I must say, I'm very surprised they decided to continue this program in the wake of Justine's miscarriage. I thought they'd want their privacy respected on the heels of such family tragedy. I was wrong. Instead, as usual, Big Chief Reverend J. Runbone insists that black folk witness his "strength" in the face of adversity and implores that we use his televised life as a template for quality living.
Yep. That sounds just about where we left off. As it reads in Proverbs, "ain't shit new under the sun." (Direct quote from Pimp Solomon)
Leading into the impending horror of the miscarriage, we observe a pretty normal day at Rev. Run's. Russy still needs his barbiturates; Jojo is still a nine-year old trapped in Young Puffy's body; and Diggy still doesn't know what a Queens-style ass whippin feels like, hence their caged-baboon behavior in the presence of their 9-and-a-half month pregnant (step)mother.
Mama Mexico always told us that if we heathen-hollered and stomped around the house while cake was baking, the shit would drop... and the red pump shoe would drop into an ass or three.

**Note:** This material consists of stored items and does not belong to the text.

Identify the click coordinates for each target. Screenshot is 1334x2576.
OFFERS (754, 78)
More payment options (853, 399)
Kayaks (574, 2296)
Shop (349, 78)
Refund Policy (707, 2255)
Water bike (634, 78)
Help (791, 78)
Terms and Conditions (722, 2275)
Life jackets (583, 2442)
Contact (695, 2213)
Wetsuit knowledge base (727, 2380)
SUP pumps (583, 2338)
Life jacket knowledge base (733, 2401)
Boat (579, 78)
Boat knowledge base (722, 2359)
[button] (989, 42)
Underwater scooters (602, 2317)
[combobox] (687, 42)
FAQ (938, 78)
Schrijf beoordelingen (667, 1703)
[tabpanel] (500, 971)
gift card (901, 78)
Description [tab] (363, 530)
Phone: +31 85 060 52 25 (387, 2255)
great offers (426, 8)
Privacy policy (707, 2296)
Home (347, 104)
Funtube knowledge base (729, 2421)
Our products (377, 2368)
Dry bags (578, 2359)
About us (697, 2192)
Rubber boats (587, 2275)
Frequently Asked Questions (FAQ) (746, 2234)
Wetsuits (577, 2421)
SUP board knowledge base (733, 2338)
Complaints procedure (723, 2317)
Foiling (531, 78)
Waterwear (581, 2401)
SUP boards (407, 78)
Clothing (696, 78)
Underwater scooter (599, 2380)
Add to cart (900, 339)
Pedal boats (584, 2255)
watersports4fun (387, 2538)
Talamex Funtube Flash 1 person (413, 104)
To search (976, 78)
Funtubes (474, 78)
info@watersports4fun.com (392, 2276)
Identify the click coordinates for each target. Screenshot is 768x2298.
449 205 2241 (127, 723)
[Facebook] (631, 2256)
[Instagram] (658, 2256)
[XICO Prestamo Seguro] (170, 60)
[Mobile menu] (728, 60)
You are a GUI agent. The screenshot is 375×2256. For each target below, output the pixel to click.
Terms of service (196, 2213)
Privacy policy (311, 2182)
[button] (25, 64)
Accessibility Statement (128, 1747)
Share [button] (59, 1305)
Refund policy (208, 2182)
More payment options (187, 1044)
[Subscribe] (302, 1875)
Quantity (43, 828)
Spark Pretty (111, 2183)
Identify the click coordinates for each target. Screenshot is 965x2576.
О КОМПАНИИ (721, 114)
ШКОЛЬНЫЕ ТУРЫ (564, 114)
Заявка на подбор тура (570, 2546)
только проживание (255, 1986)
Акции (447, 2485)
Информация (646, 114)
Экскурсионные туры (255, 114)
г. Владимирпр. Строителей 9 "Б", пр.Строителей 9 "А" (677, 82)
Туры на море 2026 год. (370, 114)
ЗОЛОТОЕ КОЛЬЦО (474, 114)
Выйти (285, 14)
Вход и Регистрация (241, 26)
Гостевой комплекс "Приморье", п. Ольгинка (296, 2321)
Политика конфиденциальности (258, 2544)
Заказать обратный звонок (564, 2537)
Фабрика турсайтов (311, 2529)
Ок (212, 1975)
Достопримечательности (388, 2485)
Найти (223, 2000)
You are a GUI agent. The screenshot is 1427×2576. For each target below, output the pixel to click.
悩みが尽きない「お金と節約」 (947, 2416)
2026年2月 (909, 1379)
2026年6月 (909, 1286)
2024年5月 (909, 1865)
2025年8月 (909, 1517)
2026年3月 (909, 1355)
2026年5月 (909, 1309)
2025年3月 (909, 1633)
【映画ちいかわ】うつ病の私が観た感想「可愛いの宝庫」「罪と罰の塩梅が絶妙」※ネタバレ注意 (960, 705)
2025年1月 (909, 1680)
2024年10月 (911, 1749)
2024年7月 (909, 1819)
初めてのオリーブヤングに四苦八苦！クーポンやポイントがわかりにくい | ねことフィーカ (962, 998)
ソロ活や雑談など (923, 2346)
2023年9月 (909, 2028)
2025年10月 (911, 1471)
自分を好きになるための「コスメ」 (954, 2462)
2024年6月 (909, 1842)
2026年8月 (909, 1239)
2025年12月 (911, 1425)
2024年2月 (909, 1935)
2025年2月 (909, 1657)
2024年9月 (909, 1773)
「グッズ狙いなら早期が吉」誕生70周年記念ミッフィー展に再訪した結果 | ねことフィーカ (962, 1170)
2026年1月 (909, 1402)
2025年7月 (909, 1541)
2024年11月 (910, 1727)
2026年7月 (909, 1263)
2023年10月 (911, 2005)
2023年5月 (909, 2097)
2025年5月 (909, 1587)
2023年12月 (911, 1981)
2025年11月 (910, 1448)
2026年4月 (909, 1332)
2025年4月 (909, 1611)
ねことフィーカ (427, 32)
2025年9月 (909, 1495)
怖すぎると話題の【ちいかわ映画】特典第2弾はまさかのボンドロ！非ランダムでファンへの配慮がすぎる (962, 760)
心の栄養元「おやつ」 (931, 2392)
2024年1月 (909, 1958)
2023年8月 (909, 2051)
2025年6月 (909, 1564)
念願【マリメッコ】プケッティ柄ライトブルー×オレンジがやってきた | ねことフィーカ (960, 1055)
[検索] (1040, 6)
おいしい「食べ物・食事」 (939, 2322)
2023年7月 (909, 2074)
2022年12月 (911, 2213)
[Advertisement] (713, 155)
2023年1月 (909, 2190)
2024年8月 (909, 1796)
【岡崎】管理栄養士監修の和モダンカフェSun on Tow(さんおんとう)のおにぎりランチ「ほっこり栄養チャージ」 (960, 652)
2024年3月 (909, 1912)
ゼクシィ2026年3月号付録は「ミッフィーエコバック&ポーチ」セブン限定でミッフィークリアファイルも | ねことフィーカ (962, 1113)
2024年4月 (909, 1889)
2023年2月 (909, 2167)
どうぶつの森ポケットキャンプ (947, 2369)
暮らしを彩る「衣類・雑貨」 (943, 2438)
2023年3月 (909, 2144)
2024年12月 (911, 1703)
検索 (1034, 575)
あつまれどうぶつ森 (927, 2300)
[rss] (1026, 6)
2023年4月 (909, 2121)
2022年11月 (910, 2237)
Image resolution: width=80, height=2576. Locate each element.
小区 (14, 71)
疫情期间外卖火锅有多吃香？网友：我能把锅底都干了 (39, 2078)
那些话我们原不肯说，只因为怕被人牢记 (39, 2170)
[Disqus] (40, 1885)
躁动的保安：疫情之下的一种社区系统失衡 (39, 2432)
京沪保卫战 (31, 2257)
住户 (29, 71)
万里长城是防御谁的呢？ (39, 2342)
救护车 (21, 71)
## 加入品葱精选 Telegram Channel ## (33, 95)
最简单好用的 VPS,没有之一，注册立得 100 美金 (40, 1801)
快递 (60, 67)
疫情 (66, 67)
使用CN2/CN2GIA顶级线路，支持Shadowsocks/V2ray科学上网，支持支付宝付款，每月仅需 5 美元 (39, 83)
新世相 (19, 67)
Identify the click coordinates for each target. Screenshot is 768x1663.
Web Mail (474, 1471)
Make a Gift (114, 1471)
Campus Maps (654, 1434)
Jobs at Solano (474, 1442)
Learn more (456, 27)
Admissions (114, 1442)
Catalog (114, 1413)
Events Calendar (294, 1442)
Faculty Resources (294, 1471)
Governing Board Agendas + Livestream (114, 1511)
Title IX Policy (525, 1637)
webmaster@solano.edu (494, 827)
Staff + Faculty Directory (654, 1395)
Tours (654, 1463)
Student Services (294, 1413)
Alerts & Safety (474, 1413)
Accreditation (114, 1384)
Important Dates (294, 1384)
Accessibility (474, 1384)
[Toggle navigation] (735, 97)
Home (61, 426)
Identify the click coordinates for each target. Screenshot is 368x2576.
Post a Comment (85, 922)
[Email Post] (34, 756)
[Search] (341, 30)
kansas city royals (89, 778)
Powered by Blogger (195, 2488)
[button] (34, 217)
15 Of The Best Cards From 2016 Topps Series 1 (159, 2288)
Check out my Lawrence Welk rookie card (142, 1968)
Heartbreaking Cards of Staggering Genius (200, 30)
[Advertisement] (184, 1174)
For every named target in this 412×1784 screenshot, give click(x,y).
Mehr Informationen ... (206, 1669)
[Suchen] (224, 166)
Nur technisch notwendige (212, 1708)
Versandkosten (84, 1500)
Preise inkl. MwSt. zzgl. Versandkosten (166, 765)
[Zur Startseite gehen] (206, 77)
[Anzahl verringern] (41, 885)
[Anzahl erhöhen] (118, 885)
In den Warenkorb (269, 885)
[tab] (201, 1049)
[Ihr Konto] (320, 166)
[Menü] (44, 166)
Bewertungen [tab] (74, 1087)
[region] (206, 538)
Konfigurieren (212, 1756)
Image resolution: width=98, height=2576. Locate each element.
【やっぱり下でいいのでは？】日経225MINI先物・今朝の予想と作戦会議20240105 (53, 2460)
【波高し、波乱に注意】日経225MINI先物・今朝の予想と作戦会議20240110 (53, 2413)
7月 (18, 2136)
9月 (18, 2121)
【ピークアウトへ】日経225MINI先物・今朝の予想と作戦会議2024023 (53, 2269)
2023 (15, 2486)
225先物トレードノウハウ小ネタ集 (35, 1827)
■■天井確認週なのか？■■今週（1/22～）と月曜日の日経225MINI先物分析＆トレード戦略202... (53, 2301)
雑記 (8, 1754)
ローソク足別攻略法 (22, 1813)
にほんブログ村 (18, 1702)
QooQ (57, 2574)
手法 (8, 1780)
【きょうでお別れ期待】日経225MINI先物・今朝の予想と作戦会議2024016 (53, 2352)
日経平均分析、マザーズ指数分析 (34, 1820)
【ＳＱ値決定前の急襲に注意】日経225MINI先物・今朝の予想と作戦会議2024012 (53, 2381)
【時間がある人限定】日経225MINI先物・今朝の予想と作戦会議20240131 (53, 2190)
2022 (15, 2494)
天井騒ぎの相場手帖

After Rev puts the gully talk to Huey, Dewey and Louie, Justine informs him of the internal yearning that can only be fulfilled by going to Hooters for wings. (I hear you, Just.) As soon as the suggestion left her mouth, I leaned to the edge of the couch to hear Run's retort. Needless to say, the flurry of "Thou shalt not go to Hooters," "People don't go in there to see food," "This collar would burst into flames," and the new classic "Whaddayagonnado?" left a nigga in stitches.
With that said, I could only hope to be so lucky as to have a woman who wants to drag me to Hooters when I'm 45.
We then awkwardly and painfully cut to the post-miscarriage scene at the hospital with a drugged-out Justine, Reverend Run, Sistah Souljah and Bishop Teddy Pinned-Her-Ass-Down. I remember when this all came to pass. Very shortly after a complete season of cracking on this household to within an inch of its life, I was shaken up to learn that Just lost the baby. I also remember them, of course, asking for privacy as they tried to move on as a family. What I now don't understand is why they still had the MTV film crew on-hand well after the baby had passed away.
I guess Big Russell is still a firm believer in the age-old principle of "waste not, want not." Brother/Executive Producer isn't on hand for the celebration or mourning, but he's probably having a post-Yoga session placenta shake in the back of a smoky Maybach.
With the wisdom of de lawd, Run rallies his family and perpetually charges them to exhibit strength. While we all define strength differently, especially in the face of such adversity, Run apparently believes that strength is the maintenance of a hardened, unfazed exterior. Jojo (for once) doing his homework, repressing his true feelings and acting hard is not a display of strength, but the opposite. To encourage this across the board will more than likely incur fiercer emotional turmoil and heartbreak the likes of which these youngsters may later be devoured by.
The kids are already PTSD (post-traumatic stress disorder) enough. Shit is just slippin out of their mouths left and right. Vanessa and Angela have Vietnam flashbacks of being yelled at to wake up like nappy-headed hoes. Niggas is seeing pancakes with cowboy boots on. If the baby didn't break the proverbial camel's back, repression just might.
You thought Russy was a handful now? He'll be dropkicking Playstation 3s by the third episode. I promise.
The big cliffhanger is that they plan to adopt. If they want a child, that is a fine way to bring one into their home. There may be health risks involved with natural birth that they want to avoid. I fully embrace, endorse and agree with Run's underlying theme of being appreciative for the family that remains. I hope, however, that they don't try to use their adopted child as a means of sweeping this tragedy under the Persian rug in the living room.
The mound would lie conspicuously aside the elephant.
Oh yeah. Swarthy Asians are flying off the shelves this spring. Angelina just caught a nice two-for-five in Cambodia, son.
Also, I didn't hear the Don Imus comments until yesterday afternoon. We will most certainly address that entire situation shortly.